## SOURCE PASSAGE
────────

The recent growth in use of comparative advertising has led to increased efforts to measure its effectiveness. Empirical efforts in this area should address seven important research issues. This paper identifies and expounds upon these issues and evaluates recent empirical studies of comparative advertising, particularly with respect to the way they have addressed these issues.


The general research issue involving the communications-effectiveness of comparative advertising as compared to alternative message-presentation styles cannot be resolved until a large number of research questions have been tackled and answered. It is possible that the effectiveness of comparative advertising messages will depend substantially on the specific conditions under which the ad is communicated. In particular, interaction effects need to be identified and measured, and the nature of the advertisement, the message, the promoted product, the compared-to-product(s) and the respondents must be carefully and explicitly specified.

This paper deals specifically with issues that should be addressed when studying and researching the effectiveness of comparative communications vis-a-vis other types of message appeals. In order to accomplish this, we review seven studies which empirically addressed the effectiveness of comparative advertising, our focus being placed upon elicitation of major issues and the extent to which these studies come to grip with such.

────────

## CHALLENGES
(a) Please write out the part of the comparative advertising passage from "The recent growth" to "addressed these issues.".
(b) Answer these questions from the comparative advertising passage:
(i) What has led to increased efforts to measure the effectiveness of comparative advertising?
(ii) What effects need to be identified and measured?
(iii) How many studies does the paper review?
(c) Decide whether each statement agrees with the comparative advertising passage:
(i) The general research issue can be resolved before many research questions are answered.
(ii) The effectiveness of comparative advertising messages may depend on the conditions under which the ad is communicated.
(iii) The studies the paper reviews empirically addressed the effectiveness of comparative advertising.

## GIVEN INFORMATION
────────

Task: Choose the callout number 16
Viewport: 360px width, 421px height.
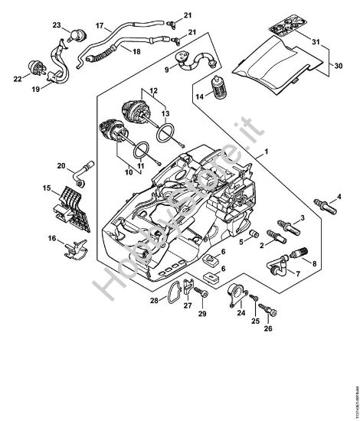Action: [53, 239]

────────

## SOLUTIONS IN ORDER
(a)
The recent growth in use of comparative advertising has led to increased efforts to measure its effectiveness. Empirical efforts in this area should address seven important research issues. This paper identifies and expounds upon these issues and evaluates recent empirical studies of comparative advertising, particularly with respect to the way they have addressed these issues.

(b)
(i) The recent growth in use of comparative advertising.
(ii) Interaction effects.
(iii) Seven.

(c)
(i) No: "cannot be resolved until a large number of research questions have been tackled and answered"
(ii) Yes: "It is possible that the effectiveness of comparative advertising messages will depend substantially on the specific conditions under which the ad is communicated."
(iii) Yes: "we review seven studies which empirically addressed the effectiveness of comparative advertising"